Even in winter, you can get the fresh red berries of the #Solanum dulcamara in nature still against. Both the Dutch name #bitterzoet as the Latin name dulcamara refers to the taste of the berries and of the stem. My standard story on a spice walk is that the plant first tastes bitter, then sweet, and then you don't taste anything anymore because you're dead. I admit, a little exaggerated, but from this nightshade-like family of the very poisonous wolfskers, the berries should not overeat. Ten berries are enough to provoke symptoms of poisoning in small children. More than thirty berries can kill a dog within three hours. Too large a dose of berries causes vomiting, diarrhea, chills all over the body, rashes, swelling and muscle pains.

Medical history

However, until recently this creeper has been used as a medicine. Typical and not accidental, it is mainly the stems that are medicinal, they are less aggressive than the berries and, above all, have a so-called draining or blood-purifying effect.
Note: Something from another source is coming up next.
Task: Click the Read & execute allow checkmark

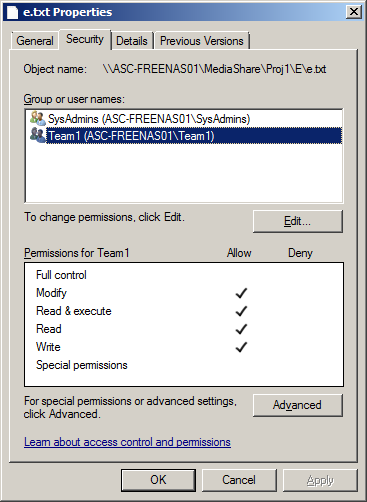Action: pyautogui.click(x=241, y=311)
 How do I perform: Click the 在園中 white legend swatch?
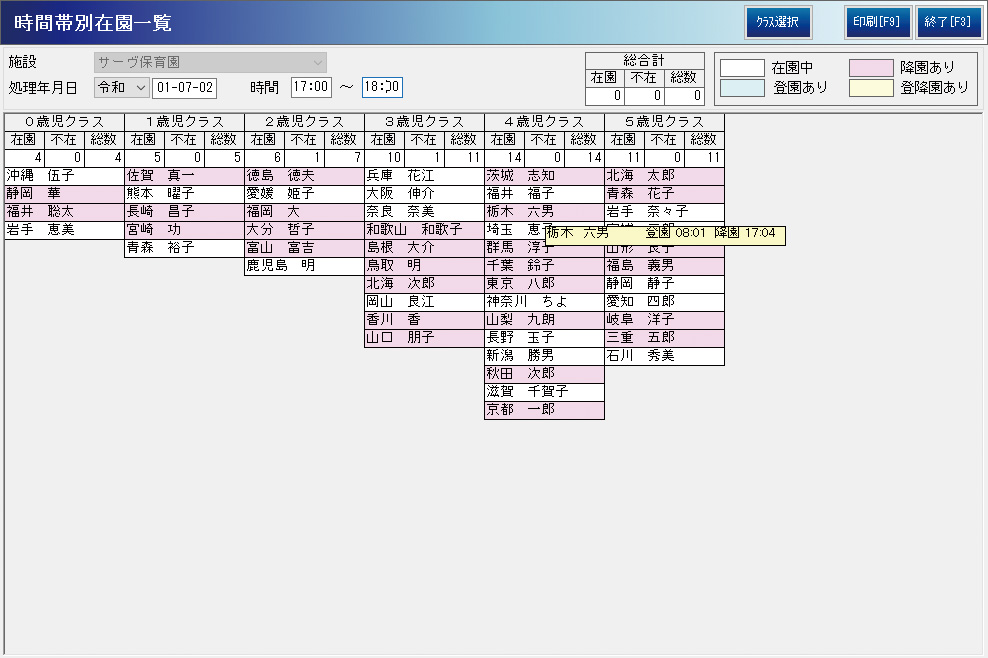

Dodoens already wrote about the herb that the root as a decoction in wine in the morning and in the evening three hours before the meal ingeno men 'den buyck heel ledigh maect ende pisse ghemackelijck'. And 1500 years earlier, Dioscorides told the same story.

According to BroederAloysius, one of the last traditional herbal bookwriters from the beginning of the 20th century, the herb had to be used in 'mucus, syphylis, scrophulen, gout, rheumatism, asthma and especially in venereal diseases'.

And it was even touted and used as a kind of children's candy. In an Almanach of Herbals from 1800 it was called “how-langer-how-rather.” On Walcheren in the Netherlands it was called 'bitterlicorice' and also 'wild licorice was found. In France, the plant bears the same name 'réglisse sauvage'. So it was even nibbled on it as on the root of licorice.